Source: https://en.wikipedia.org/wiki/Kayfabe

For example, kayfabe has also been practiced in Hollywood and in entertainment. The famous (fake) feud between Matt Damon and Jimmy Kimmel is now a running joke. The feuds between comedians Jack Benny and Fred Allen, and comedian/actor Bob Hope and singer/actor Bing Crosby, were totally fake. Benny and Allen were best friends in real life, while Hope and Crosby were also close friends.

So OK, what does WWE have to do with covfefe and Trump? Later on in this article, it says,

It has long been claimed that kayfabe has been used in American politics, especially in election campaigns, Congress, and the White House, but no evidence of actual usage of kayfabe in Washington has ever been uncovered. In interviews as Governor of Minnesota, former wrestler Jesse Ventura often likened Washington to wrestling when he said that politicians "pretend to hate each other in public, then go out to dinner together."

Ibid.

It’s a stretch, but linking covfefe with kayfabe isn’t too ridiculous. No more ridiculous than the other explanations for covfefe.

In this interpretation, Trump’s “covfefe” tweet was the ultimate troll. It was a message, for those who could understand, that what was about to happen in the next 3 years of his presidency was, basically, going to be staged. Kayfabe baby! As the Wikipedia definition says, “Kayfabe is the portrayal of staged events within the industry as "real" or "true".”

This only makes sense if what we’re seeing is really staged or scripted.

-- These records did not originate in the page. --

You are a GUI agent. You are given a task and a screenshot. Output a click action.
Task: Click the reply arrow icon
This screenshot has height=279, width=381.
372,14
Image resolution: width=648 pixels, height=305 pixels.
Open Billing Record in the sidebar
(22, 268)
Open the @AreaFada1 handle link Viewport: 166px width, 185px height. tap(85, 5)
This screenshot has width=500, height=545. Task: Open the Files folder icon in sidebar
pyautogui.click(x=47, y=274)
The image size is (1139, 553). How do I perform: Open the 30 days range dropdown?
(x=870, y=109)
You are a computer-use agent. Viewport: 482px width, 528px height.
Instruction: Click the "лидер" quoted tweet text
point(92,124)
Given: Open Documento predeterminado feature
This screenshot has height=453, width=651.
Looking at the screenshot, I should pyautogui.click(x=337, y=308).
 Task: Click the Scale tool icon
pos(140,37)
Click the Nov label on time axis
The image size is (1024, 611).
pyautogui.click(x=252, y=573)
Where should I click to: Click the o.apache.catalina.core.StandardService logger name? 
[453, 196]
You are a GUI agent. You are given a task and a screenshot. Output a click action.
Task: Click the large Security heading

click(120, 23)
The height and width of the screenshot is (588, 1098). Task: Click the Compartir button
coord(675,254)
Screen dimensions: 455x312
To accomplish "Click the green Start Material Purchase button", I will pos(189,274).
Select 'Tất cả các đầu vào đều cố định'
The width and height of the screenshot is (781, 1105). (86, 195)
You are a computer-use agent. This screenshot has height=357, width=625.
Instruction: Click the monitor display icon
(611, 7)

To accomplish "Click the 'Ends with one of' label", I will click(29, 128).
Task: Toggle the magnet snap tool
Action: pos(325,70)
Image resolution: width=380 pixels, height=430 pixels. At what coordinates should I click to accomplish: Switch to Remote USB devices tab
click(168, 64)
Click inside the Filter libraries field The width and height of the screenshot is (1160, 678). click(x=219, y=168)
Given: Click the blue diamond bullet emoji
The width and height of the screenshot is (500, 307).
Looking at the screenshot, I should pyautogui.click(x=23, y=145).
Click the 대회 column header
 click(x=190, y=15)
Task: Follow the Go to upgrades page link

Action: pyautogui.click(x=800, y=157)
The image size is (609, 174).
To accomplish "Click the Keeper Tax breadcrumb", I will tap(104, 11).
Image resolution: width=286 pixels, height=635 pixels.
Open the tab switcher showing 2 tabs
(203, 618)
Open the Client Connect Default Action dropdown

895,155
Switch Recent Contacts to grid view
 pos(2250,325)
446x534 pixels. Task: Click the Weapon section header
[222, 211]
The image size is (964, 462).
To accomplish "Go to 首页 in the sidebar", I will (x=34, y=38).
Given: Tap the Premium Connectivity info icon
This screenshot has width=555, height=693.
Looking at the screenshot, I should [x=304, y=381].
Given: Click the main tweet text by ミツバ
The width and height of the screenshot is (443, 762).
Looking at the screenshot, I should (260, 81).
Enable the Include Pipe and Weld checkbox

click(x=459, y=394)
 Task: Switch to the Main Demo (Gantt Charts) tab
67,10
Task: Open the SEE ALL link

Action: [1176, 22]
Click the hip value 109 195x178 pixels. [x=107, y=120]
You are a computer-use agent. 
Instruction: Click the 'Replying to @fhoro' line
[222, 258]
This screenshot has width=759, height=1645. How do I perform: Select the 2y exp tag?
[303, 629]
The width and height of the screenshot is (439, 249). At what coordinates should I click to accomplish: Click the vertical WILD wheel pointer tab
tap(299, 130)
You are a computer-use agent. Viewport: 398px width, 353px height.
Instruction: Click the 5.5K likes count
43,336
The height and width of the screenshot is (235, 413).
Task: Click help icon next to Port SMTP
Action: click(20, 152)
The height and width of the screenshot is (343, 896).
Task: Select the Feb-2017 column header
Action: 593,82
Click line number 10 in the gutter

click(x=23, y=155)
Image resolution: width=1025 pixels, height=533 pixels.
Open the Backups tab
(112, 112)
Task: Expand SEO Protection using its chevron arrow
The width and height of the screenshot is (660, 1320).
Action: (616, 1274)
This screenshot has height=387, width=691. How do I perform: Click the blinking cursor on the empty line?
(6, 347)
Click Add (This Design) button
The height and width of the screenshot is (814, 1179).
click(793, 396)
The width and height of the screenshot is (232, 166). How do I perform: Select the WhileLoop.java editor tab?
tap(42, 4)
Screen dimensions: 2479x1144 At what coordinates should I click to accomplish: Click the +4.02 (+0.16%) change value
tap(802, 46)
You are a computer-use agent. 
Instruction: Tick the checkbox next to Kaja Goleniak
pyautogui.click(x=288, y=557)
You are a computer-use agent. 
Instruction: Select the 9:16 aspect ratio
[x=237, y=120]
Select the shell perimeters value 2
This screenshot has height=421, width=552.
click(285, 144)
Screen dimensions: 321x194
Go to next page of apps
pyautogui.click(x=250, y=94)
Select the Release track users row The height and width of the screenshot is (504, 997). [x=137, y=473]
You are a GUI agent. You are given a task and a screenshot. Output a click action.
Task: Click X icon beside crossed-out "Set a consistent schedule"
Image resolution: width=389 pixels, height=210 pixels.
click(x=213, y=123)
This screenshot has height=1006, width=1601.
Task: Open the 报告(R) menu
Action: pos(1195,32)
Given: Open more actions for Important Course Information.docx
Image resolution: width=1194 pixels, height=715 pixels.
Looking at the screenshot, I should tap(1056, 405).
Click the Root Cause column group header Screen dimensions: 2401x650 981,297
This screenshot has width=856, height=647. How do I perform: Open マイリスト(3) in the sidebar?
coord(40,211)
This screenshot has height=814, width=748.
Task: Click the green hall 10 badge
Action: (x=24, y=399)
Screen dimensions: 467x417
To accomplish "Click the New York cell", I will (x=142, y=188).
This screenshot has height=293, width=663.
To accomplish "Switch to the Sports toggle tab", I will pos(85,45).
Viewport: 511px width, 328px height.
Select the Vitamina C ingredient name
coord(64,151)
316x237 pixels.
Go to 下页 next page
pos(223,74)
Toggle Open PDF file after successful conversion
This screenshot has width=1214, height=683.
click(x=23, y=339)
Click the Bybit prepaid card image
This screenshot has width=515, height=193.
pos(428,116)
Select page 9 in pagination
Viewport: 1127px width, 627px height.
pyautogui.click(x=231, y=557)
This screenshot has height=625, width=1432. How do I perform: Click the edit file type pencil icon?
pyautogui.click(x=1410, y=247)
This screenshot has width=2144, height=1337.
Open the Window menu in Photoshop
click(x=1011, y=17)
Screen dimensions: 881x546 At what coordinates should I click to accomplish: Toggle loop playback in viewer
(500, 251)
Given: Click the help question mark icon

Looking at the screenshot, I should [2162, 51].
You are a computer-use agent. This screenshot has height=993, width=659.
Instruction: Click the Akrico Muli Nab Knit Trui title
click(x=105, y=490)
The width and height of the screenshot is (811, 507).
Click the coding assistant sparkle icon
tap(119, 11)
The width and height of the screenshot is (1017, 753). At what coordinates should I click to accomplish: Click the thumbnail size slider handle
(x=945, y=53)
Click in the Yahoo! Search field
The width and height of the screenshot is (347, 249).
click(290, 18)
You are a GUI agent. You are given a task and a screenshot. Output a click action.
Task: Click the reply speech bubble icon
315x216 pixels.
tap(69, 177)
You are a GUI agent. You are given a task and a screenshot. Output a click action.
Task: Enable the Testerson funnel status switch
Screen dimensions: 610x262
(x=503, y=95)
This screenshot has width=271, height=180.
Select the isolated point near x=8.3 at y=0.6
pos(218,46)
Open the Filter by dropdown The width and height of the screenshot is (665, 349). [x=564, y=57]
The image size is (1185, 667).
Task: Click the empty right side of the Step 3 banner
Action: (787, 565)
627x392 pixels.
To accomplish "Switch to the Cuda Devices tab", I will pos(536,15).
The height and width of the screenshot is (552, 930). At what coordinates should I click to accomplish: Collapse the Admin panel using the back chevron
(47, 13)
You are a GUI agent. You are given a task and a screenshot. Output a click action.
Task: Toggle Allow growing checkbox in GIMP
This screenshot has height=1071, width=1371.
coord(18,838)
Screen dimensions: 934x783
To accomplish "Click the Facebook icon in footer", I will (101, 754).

Some claim that the president is working with the military, and military intelligence, on a multi-decade plan that began after JFK was assassinated. This plan is about what Trump called “draining the swamp” (getting rid of the criminal elements in Washington DC).  

Crazy? Yup. But no crazier than the events we read about every day in the news. Seriously, folks, you couldn’t make this shit up. I check the news every day, and I do sometimes feel that I’m watching a movie. It’s unreal.

Hey, the tweet might simply have been referring to a cup of coffee, as in, “despite the negative press I’m going to sit back and drink a cup of coffee.” But the Times piece (and others), and the heated reaction to it, tells me that tweet was way more important. It tells me that certain folks in the media had a good idea what it was really about.

We probably won’t know the truth until November of 2020. By then, hopefully, we’ll have more clarity in this crazy movie we are living in. Or is it a Matrix?

The old order is crumbling. We are seeing very strange things, murderers shooting up people in public, the president trolling the media (and anyone who he doesn’t like), and a political frenzy being generated among the population.

Is there a method to Trump’s madness?

He thinks so. We’ll just have to wait and see whether he is really crazy, or whether he’s a “stable genius.” It’s all about the 2020 election.